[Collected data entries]
┏━━
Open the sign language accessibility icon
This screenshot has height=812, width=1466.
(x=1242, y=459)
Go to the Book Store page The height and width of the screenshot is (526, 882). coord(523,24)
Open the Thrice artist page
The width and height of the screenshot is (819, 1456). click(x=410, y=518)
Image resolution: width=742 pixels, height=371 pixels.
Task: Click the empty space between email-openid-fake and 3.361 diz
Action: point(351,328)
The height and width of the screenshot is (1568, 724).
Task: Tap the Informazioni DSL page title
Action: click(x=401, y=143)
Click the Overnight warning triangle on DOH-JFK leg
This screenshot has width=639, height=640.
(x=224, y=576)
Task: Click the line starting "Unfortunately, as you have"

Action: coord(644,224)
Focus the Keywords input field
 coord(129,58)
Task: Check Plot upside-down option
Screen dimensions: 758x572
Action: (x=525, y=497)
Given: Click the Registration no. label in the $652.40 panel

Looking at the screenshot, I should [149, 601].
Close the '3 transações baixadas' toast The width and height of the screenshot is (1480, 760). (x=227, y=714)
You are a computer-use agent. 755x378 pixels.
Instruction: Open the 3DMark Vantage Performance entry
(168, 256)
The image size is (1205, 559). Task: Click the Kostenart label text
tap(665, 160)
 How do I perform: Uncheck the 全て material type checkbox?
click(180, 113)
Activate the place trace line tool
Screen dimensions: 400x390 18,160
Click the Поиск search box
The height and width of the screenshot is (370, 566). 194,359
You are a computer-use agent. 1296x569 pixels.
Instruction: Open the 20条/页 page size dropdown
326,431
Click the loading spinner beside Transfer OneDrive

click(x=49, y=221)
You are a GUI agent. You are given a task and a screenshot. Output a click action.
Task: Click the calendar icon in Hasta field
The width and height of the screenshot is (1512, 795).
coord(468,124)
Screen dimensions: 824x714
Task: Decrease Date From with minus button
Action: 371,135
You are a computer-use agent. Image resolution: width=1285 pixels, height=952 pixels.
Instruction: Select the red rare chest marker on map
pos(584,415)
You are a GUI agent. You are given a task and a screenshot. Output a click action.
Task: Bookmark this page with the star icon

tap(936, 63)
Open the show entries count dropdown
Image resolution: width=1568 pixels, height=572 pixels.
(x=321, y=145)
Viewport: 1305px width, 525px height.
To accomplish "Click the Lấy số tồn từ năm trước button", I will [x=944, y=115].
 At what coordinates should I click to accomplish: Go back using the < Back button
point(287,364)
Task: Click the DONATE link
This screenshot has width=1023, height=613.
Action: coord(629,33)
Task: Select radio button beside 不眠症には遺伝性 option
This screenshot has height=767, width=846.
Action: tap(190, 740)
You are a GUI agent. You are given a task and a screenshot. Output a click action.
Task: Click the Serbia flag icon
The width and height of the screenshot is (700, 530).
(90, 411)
┗━━
Task goal: An exact copy of the line containing "At what coordinates" and all lines after it, through the last line of the entries, is the required answer.

Exercise solution:
 At what coordinates should I click to accomplish: Go back using the < Back button
point(287,364)
Task: Click the DONATE link
This screenshot has width=1023, height=613.
Action: coord(629,33)
Task: Select radio button beside 不眠症には遺伝性 option
This screenshot has height=767, width=846.
Action: tap(190, 740)
You are a GUI agent. You are given a task and a screenshot. Output a click action.
Task: Click the Serbia flag icon
The width and height of the screenshot is (700, 530).
(90, 411)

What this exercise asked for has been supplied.